At some point prior to 1936, the cannon was removed from storage and reassembled on a new cement base. According to a newspaper report, somebody loaded the cannon with metal and gunpowder and fired it from the cemetery that year. Shortly thereafter, an ordinance was passed banning the practice of firing the Civil War cannon, and the cannon’s vent hole was welded shut.

In the 1990s, the cannon was vandalized, taken down, and subsequently lost. “I tracked it down to some shelves at the DPW,” Thompson said, “but all that was left was the barrel.”

While Veterans worked to restore the Civil War cannon, they learned something interesting. This was not an Army infantry cannon after all, but a Navy cannon. It was created in Boston with the intention of being placed in a lighthouse, but because the Civil War was in progress, the Union forces needed every cannon they could get. The lighthouse cannon was placed, instead, aboard a frigate, and it saw action before ending up in that scrap heap in Norfolk.

“Instead of putting it on the two big wheels,” Thompson said, “we put it on a Naval base. As far as I know, it’s the only Naval cannon that’s ever been part of a cemetery memorial.”

On Monday, May 26, 2014, there was a rededication of the Civil War memorial included with the city’s Memorial Day celebration. Eighteen soldiers from a Civil War group in Sunfield showed up in full Union uniform and performed a four-gun rifle salute with Civil War-era muzzleloaders. “It absolutely mesmerized that crowd,” Thompson said.

Bruce Butgereit, of the Grand Rapids camp of the Sons of Union Veterans of the Civil War, was involved in the restoration of the Civil War monument, and it was his group that oversaw the restoration of the 940-pound cannon, as well, which he called “the mystery cannon.”

“The whole situation regarding this cannon is unusual,” Butgereit said. “How we got a Navy gun onto an infantry or artillery-type carriage that dates back to even before the Civil War is what makes it so unique. Maybe some guy just had or found this gun, and somebody else found this carriage, and they just kind of, by hodgepodge, threw this together.”

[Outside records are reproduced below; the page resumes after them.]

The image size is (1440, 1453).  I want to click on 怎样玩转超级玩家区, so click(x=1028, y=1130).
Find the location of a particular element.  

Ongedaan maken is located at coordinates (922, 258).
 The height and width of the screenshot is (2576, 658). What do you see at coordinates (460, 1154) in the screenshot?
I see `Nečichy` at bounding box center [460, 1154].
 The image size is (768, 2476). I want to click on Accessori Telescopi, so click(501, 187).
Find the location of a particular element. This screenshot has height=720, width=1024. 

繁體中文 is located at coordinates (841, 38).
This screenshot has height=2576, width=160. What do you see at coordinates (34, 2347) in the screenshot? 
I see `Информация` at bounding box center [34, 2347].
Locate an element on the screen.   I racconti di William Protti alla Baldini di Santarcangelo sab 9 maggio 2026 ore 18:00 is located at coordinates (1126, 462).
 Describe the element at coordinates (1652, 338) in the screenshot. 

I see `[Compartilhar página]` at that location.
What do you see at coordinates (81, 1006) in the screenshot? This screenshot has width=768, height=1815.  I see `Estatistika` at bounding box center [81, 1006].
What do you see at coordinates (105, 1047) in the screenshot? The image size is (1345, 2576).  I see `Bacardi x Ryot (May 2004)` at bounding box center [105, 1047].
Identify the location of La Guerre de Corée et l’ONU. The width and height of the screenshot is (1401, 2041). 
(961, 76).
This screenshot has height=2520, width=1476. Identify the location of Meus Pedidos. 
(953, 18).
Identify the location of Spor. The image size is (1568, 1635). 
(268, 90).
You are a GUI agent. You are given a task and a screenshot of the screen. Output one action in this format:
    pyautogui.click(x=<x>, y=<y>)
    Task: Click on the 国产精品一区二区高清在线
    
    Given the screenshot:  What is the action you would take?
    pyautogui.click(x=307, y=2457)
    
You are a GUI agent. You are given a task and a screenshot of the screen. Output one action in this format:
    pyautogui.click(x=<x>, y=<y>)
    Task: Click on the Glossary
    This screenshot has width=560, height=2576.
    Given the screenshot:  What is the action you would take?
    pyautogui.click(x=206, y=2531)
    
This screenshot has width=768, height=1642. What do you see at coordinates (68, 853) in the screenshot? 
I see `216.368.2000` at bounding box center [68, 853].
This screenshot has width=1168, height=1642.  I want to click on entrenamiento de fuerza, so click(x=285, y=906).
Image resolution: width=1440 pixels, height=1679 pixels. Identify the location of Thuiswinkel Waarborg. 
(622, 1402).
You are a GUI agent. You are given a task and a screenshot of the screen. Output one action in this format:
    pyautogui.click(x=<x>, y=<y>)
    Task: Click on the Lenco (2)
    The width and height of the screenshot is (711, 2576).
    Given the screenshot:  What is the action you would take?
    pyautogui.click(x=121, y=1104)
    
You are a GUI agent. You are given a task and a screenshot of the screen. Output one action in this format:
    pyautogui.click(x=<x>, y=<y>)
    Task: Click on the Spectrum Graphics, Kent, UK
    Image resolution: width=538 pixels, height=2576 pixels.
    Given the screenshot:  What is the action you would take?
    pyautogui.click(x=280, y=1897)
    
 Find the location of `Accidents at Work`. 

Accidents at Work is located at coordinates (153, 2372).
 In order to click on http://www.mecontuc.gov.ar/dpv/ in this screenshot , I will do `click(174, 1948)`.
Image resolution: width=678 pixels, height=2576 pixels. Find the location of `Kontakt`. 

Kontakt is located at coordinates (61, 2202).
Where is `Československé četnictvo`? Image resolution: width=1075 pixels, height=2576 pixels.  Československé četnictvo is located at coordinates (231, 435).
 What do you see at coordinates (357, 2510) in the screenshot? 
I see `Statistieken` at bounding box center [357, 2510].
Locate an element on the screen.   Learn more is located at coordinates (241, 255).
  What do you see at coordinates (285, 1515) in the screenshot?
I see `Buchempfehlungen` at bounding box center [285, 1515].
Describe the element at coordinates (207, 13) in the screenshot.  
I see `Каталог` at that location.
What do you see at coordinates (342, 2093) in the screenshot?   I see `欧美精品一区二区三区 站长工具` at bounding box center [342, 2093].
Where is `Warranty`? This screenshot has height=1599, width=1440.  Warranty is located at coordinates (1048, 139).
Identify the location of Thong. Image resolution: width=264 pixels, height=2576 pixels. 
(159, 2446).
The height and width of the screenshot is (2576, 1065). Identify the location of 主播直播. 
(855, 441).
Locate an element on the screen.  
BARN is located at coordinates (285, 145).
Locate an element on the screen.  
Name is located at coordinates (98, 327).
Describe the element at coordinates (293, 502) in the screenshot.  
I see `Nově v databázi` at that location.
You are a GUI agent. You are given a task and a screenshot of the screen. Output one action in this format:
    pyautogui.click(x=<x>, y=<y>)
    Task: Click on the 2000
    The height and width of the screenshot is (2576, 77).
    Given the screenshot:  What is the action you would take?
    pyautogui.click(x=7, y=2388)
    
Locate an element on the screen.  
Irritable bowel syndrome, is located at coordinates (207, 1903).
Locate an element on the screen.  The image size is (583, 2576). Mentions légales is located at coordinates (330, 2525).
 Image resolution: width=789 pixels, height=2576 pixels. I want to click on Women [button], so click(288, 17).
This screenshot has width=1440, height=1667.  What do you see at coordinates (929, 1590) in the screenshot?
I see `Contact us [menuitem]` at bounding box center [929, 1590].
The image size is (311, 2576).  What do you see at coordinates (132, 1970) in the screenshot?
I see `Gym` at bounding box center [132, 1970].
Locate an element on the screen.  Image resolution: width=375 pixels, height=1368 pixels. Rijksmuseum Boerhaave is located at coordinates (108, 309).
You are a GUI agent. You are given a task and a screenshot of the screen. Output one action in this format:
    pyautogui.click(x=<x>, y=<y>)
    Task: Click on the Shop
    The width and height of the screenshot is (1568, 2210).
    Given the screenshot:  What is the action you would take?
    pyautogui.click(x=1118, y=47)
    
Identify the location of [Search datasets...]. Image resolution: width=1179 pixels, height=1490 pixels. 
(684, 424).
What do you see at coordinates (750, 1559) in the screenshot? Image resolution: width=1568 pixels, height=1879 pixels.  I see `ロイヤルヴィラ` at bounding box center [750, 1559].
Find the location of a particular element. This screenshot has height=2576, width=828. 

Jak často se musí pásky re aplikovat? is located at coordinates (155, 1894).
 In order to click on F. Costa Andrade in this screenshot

The Civil War Memorial with its Naval cannon stands in honor of the 141 Civil War Veterans buried in Oakwood Cemetery, but it was also intended, upon rededication, to honor all Veterans from every war. Though the cannon has cycled on and off of a variety of different mounts, and in and out of storage, Thompson believes it will stay standing as a tribute to soldiers for the next 100 years.